Stored records
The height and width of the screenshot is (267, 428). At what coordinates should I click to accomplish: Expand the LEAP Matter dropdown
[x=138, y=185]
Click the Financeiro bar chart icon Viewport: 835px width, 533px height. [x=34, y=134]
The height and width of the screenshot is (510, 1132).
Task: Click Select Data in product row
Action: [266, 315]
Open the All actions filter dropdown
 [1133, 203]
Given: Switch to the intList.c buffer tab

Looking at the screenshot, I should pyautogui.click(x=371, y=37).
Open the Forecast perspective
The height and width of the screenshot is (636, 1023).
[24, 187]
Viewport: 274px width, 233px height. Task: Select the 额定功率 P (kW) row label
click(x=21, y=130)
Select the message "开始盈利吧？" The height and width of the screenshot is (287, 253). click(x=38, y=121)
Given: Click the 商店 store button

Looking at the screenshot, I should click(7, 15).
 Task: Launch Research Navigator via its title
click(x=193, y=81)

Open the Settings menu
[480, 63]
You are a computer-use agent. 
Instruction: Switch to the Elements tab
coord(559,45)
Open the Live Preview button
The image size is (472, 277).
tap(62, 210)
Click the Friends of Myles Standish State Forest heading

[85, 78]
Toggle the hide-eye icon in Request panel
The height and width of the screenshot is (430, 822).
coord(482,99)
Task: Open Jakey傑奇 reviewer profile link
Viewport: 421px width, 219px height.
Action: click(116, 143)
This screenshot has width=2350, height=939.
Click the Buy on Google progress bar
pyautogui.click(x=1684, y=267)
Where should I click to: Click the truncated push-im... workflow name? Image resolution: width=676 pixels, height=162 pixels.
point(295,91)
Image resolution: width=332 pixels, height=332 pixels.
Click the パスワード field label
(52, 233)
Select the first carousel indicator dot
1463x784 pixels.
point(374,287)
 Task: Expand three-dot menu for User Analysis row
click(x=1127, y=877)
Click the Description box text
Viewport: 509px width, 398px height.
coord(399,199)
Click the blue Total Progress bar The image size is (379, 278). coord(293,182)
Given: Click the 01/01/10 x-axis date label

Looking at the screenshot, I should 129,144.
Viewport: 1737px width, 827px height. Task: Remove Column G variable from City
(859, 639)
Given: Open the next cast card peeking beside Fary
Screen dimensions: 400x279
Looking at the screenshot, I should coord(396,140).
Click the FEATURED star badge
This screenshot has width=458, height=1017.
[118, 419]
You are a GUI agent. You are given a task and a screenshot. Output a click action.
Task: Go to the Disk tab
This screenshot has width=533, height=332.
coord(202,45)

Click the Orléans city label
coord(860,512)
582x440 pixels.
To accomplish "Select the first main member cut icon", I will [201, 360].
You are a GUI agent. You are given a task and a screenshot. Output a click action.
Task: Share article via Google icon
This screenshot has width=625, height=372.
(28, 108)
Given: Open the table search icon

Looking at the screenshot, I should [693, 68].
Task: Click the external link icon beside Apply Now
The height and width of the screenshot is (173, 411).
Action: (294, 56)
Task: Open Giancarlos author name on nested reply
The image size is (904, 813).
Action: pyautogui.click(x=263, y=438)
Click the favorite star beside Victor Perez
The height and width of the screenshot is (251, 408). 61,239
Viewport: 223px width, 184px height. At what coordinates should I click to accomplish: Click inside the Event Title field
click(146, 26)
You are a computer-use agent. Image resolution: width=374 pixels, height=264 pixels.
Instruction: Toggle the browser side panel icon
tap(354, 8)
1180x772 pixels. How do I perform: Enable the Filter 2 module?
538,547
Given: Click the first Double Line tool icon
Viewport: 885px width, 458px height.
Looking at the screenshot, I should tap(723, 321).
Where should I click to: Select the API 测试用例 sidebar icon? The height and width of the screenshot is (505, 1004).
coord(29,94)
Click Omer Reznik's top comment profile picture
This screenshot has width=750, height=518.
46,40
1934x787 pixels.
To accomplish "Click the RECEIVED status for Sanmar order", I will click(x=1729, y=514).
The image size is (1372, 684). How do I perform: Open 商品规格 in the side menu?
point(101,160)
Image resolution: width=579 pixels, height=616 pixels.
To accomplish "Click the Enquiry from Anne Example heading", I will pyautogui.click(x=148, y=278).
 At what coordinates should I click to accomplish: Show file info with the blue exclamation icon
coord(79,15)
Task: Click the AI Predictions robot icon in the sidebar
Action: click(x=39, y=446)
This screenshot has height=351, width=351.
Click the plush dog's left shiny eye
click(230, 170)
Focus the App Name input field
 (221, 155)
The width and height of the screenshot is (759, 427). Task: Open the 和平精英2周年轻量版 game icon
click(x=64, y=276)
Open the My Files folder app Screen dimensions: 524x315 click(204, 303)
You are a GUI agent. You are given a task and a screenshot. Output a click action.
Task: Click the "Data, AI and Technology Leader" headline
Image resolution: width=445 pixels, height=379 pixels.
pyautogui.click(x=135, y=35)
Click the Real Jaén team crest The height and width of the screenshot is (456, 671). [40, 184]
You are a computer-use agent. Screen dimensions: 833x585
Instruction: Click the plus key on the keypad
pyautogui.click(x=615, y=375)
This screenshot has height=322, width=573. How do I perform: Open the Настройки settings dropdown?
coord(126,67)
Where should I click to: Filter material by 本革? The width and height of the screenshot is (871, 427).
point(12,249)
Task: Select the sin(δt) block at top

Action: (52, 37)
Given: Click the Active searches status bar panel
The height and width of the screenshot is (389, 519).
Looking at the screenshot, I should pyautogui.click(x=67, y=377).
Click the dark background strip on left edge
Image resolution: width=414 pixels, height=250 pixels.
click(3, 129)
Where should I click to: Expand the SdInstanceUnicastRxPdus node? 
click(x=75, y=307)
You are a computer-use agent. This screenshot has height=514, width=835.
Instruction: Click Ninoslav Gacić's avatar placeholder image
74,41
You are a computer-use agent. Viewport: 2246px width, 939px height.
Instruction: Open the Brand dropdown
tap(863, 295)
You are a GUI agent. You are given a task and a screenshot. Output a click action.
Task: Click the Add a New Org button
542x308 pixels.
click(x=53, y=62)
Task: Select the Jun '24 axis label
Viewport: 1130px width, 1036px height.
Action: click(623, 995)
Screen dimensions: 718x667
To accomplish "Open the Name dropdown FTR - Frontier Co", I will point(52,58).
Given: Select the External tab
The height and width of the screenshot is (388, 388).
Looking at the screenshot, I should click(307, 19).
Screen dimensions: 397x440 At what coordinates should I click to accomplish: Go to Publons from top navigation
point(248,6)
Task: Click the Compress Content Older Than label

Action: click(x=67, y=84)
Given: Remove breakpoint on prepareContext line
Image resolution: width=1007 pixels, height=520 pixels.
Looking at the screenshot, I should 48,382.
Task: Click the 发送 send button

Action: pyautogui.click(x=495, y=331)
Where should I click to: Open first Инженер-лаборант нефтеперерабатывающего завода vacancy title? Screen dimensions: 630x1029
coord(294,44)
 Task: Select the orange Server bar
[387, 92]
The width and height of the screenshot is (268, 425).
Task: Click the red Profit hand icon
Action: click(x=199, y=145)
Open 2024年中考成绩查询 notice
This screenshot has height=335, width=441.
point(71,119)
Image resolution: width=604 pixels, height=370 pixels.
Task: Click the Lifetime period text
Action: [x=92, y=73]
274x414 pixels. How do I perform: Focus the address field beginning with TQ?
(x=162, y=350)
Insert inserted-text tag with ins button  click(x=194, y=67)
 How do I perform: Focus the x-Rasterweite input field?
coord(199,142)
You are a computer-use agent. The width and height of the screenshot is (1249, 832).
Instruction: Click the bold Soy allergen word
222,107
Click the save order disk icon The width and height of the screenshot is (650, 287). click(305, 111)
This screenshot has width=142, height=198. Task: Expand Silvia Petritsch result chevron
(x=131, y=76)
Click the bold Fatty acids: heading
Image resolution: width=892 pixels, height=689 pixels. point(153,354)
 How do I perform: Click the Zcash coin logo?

Required action
Copy the data once more. Leave nothing out.

Solution to this task
The height and width of the screenshot is (267, 428). At what coordinates should I click to accomplish: Expand the LEAP Matter dropdown
[x=138, y=185]
Click the Financeiro bar chart icon Viewport: 835px width, 533px height. [x=34, y=134]
The height and width of the screenshot is (510, 1132).
Task: Click Select Data in product row
Action: [266, 315]
Open the All actions filter dropdown
 [1133, 203]
Given: Switch to the intList.c buffer tab

Looking at the screenshot, I should pyautogui.click(x=371, y=37).
Open the Forecast perspective
The height and width of the screenshot is (636, 1023).
[24, 187]
Viewport: 274px width, 233px height. Task: Select the 额定功率 P (kW) row label
click(x=21, y=130)
Select the message "开始盈利吧？" The height and width of the screenshot is (287, 253). click(x=38, y=121)
Given: Click the 商店 store button

Looking at the screenshot, I should click(7, 15).
 Task: Launch Research Navigator via its title
click(x=193, y=81)

Open the Settings menu
[480, 63]
You are a computer-use agent. 
Instruction: Switch to the Elements tab
coord(559,45)
Open the Live Preview button
The image size is (472, 277).
tap(62, 210)
Click the Friends of Myles Standish State Forest heading

[85, 78]
Toggle the hide-eye icon in Request panel
The height and width of the screenshot is (430, 822).
coord(482,99)
Task: Open Jakey傑奇 reviewer profile link
Viewport: 421px width, 219px height.
Action: click(116, 143)
This screenshot has width=2350, height=939.
Click the Buy on Google progress bar
pyautogui.click(x=1684, y=267)
Where should I click to: Click the truncated push-im... workflow name? Image resolution: width=676 pixels, height=162 pixels.
point(295,91)
Image resolution: width=332 pixels, height=332 pixels.
Click the パスワード field label
(52, 233)
Select the first carousel indicator dot
1463x784 pixels.
point(374,287)
 Task: Expand three-dot menu for User Analysis row
click(x=1127, y=877)
Click the Description box text
Viewport: 509px width, 398px height.
coord(399,199)
Click the blue Total Progress bar The image size is (379, 278). coord(293,182)
Given: Click the 01/01/10 x-axis date label

Looking at the screenshot, I should 129,144.
Viewport: 1737px width, 827px height. Task: Remove Column G variable from City
(859, 639)
Given: Open the next cast card peeking beside Fary
Screen dimensions: 400x279
Looking at the screenshot, I should coord(396,140).
Click the FEATURED star badge
This screenshot has width=458, height=1017.
[118, 419]
You are a GUI agent. You are given a task and a screenshot. Output a click action.
Task: Go to the Disk tab
This screenshot has width=533, height=332.
coord(202,45)

Click the Orléans city label
coord(860,512)
582x440 pixels.
To accomplish "Select the first main member cut icon", I will [201, 360].
You are a GUI agent. You are given a task and a screenshot. Output a click action.
Task: Share article via Google icon
This screenshot has width=625, height=372.
(28, 108)
Given: Open the table search icon

Looking at the screenshot, I should [693, 68].
Task: Click the external link icon beside Apply Now
The height and width of the screenshot is (173, 411).
Action: (294, 56)
Task: Open Giancarlos author name on nested reply
The image size is (904, 813).
Action: pyautogui.click(x=263, y=438)
Click the favorite star beside Victor Perez
The height and width of the screenshot is (251, 408). 61,239
Viewport: 223px width, 184px height. At what coordinates should I click to accomplish: Click inside the Event Title field
click(146, 26)
You are a computer-use agent. Image resolution: width=374 pixels, height=264 pixels.
Instruction: Toggle the browser side panel icon
tap(354, 8)
1180x772 pixels. How do I perform: Enable the Filter 2 module?
538,547
Given: Click the first Double Line tool icon
Viewport: 885px width, 458px height.
Looking at the screenshot, I should tap(723, 321).
Where should I click to: Select the API 测试用例 sidebar icon? The height and width of the screenshot is (505, 1004).
coord(29,94)
Click Omer Reznik's top comment profile picture
This screenshot has width=750, height=518.
46,40
1934x787 pixels.
To accomplish "Click the RECEIVED status for Sanmar order", I will click(x=1729, y=514).
The image size is (1372, 684). How do I perform: Open 商品规格 in the side menu?
point(101,160)
Image resolution: width=579 pixels, height=616 pixels.
To accomplish "Click the Enquiry from Anne Example heading", I will pyautogui.click(x=148, y=278).
 At what coordinates should I click to accomplish: Show file info with the blue exclamation icon
coord(79,15)
Task: Click the AI Predictions robot icon in the sidebar
Action: click(x=39, y=446)
This screenshot has height=351, width=351.
Click the plush dog's left shiny eye
click(230, 170)
Focus the App Name input field
 (221, 155)
The width and height of the screenshot is (759, 427). Task: Open the 和平精英2周年轻量版 game icon
click(x=64, y=276)
Open the My Files folder app Screen dimensions: 524x315 click(204, 303)
You are a GUI agent. You are given a task and a screenshot. Output a click action.
Task: Click the "Data, AI and Technology Leader" headline
Image resolution: width=445 pixels, height=379 pixels.
pyautogui.click(x=135, y=35)
Click the Real Jaén team crest The height and width of the screenshot is (456, 671). [40, 184]
You are a computer-use agent. Screen dimensions: 833x585
Instruction: Click the plus key on the keypad
pyautogui.click(x=615, y=375)
This screenshot has height=322, width=573. How do I perform: Open the Настройки settings dropdown?
coord(126,67)
Where should I click to: Filter material by 本革? The width and height of the screenshot is (871, 427).
point(12,249)
Task: Select the sin(δt) block at top

Action: (52, 37)
Given: Click the Active searches status bar panel
The height and width of the screenshot is (389, 519).
Looking at the screenshot, I should pyautogui.click(x=67, y=377).
Click the dark background strip on left edge
Image resolution: width=414 pixels, height=250 pixels.
click(3, 129)
Where should I click to: Expand the SdInstanceUnicastRxPdus node? 
click(x=75, y=307)
You are a computer-use agent. This screenshot has height=514, width=835.
Instruction: Click Ninoslav Gacić's avatar placeholder image
74,41
You are a computer-use agent. Viewport: 2246px width, 939px height.
Instruction: Open the Brand dropdown
tap(863, 295)
You are a GUI agent. You are given a task and a screenshot. Output a click action.
Task: Click the Add a New Org button
542x308 pixels.
click(x=53, y=62)
Task: Select the Jun '24 axis label
Viewport: 1130px width, 1036px height.
Action: click(623, 995)
Screen dimensions: 718x667
To accomplish "Open the Name dropdown FTR - Frontier Co", I will point(52,58).
Given: Select the External tab
The height and width of the screenshot is (388, 388).
Looking at the screenshot, I should click(307, 19).
Screen dimensions: 397x440 At what coordinates should I click to accomplish: Go to Publons from top navigation
point(248,6)
Task: Click the Compress Content Older Than label

Action: click(x=67, y=84)
Given: Remove breakpoint on prepareContext line
Image resolution: width=1007 pixels, height=520 pixels.
Looking at the screenshot, I should 48,382.
Task: Click the 发送 send button

Action: pyautogui.click(x=495, y=331)
Where should I click to: Open first Инженер-лаборант нефтеперерабатывающего завода vacancy title? Screen dimensions: 630x1029
coord(294,44)
 Task: Select the orange Server bar
[387, 92]
The width and height of the screenshot is (268, 425).
Task: Click the red Profit hand icon
Action: click(x=199, y=145)
Open 2024年中考成绩查询 notice
This screenshot has height=335, width=441.
point(71,119)
Image resolution: width=604 pixels, height=370 pixels.
Task: Click the Lifetime period text
Action: [x=92, y=73]
274x414 pixels. How do I perform: Focus the address field beginning with TQ?
(x=162, y=350)
Insert inserted-text tag with ins button  click(x=194, y=67)
 How do I perform: Focus the x-Rasterweite input field?
coord(199,142)
You are a computer-use agent. The width and height of the screenshot is (1249, 832).
Instruction: Click the bold Soy allergen word
222,107
Click the save order disk icon The width and height of the screenshot is (650, 287). click(305, 111)
This screenshot has width=142, height=198. Task: Expand Silvia Petritsch result chevron
(x=131, y=76)
Click the bold Fatty acids: heading
Image resolution: width=892 pixels, height=689 pixels. point(153,354)
 How do I perform: Click the Zcash coin logo?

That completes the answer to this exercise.